- Arahan Tugas -
**1.** Kutip bagian teks tentang kemandirian antariksa Indonesia di antara "Melalui sudut pandang" dan "dan layanan publik.", termasuk kedua bagian itu.
**2.** Jawablah pertanyaan berikut berdasarkan teks tentang kemandirian antariksa Indonesia.
(a) Siapa yang membuka diskusi tersebut?
(b) Lembaga apa yang diusulkan Chappy Hakim untuk diaktifkan kembali?
(c) Dari asosiasi mana Anggarini S., M.B.A., berasal?

- Teks yang Disediakan -
^^^^
Dalam menghadapi meningkatnya ketegangan geopolitik di luar angkasa, Indonesia dituntut untuk segera merumuskan strategi antariksa nasional yang tidak hanya fokus pada kemajuan teknologi, tetapi juga untuk menjaga kepentingan negara dalam jangka panjang. Perhatian terhadap hal ini disuarakan dalam diskusi publik “Mewujudkan Kemandirian Antariksa Indonesia di Tengah Rivalitas Global” yang diselenggarakan oleh Center for International Relations Studies (CIReS) FISIP Universitas Indonesia.
Diskusi ini diawali dengan pembukaan oleh Dekan FISIP UI, Prof. Semiarto Aji Sumiarto, yang menyoroti pentingnya pembahasan mengenai isu antariksa sebagai bagian dari strategi nasional dalam menghadapi tantangan global. Dalam acara tersebut, Prof. Thomas Djamaluddin dari Badan Riset dan Inovasi Nasional (BRIN) dan juga mantan Kepala LAPAN menjadi pembicara utama yang menegaskan bahwa penguasaan teknologi antariksa sangat krusial untuk kedaulatan dan daya saing nasional.
Menurut Prof. Djamaluddin, Indonesia harus segera mengambil langkah-langkah strategis mengingat negara ini sudah memasuki era 1960-an untuk program keantariksaan dan menjadi negara pertama di Asia Tenggara yang meluncurkan satelitnya sendiri. Namun, tantangan saat ini terkait tata kelola, pembiayaan, dan kebijakan pasca integrasi LAPAN ke BRIN menuntut langkah-langkah cepat dan strategis agar Indonesia tidak tertinggal dalam kompetisi ekonomi antariksa global.
Selain itu, kemandirian antariksa juga menjadi sorotan dari mantan Kepala Staf TNI AU, Marsekal TNI (Purn.) Chappy Hakim, yang menegaskan bahwa ruang antariksa kini memiliki peranan strategis yang sama pentingnya dengan darat, laut, dan udara dalam konteks kedaulatan dan pertahanan negara. Chappy mengusulkan pentingnya diaktifkannya kembali Dewan Penerbangan dan Antariksa Nasional sebagai wadah koordinasi lintas sektor guna menghindari kesalahan seperti kasus FIR yang sempat kehilangan kendali nasional.
Melalui sudut pandang sektor sipil, Anggarini S., M.B.A., dari Asosiasi Antariksa Indonesia, menekankan pentingnya mengurangi ketergantungan terhadap negara lain dalam hal akses data dan peluncuran satelit. Ia juga mendorong pembangunan ekosistem antariksa nasional secara menyeluruh dan pengembangan konstelasi satelit orbit rendah (Low Earth Orbit/LEO) untuk mendukung ekonomi dan layanan publik.
^^^^
- Data yang Disediakan -

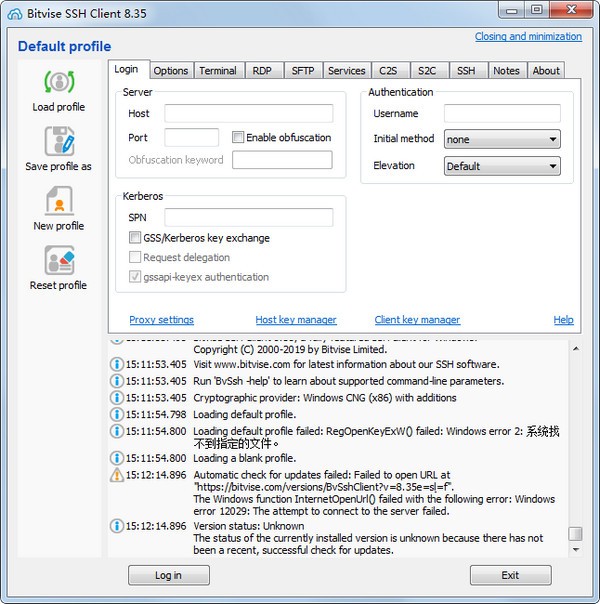The height and width of the screenshot is (604, 600).
Task: Enable the obfuscation checkbox
Action: coord(238,137)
^^^^
- Jawaban Lengkap -
**1.**
Melalui sudut pandang sektor sipil, Anggarini S., M.B.A., dari Asosiasi Antariksa Indonesia, menekankan pentingnya mengurangi ketergantungan terhadap negara lain dalam hal akses data dan peluncuran satelit. Ia juga mendorong pembangunan ekosistem antariksa nasional secara menyeluruh dan pengembangan konstelasi satelit orbit rendah (Low Earth Orbit/LEO) untuk mendukung ekonomi dan layanan publik.

**2.**
(a) Dekan FISIP UI, Prof. Semiarto Aji Sumiarto.
(b) Dewan Penerbangan dan Antariksa Nasional.
(c) Asosiasi Antariksa Indonesia.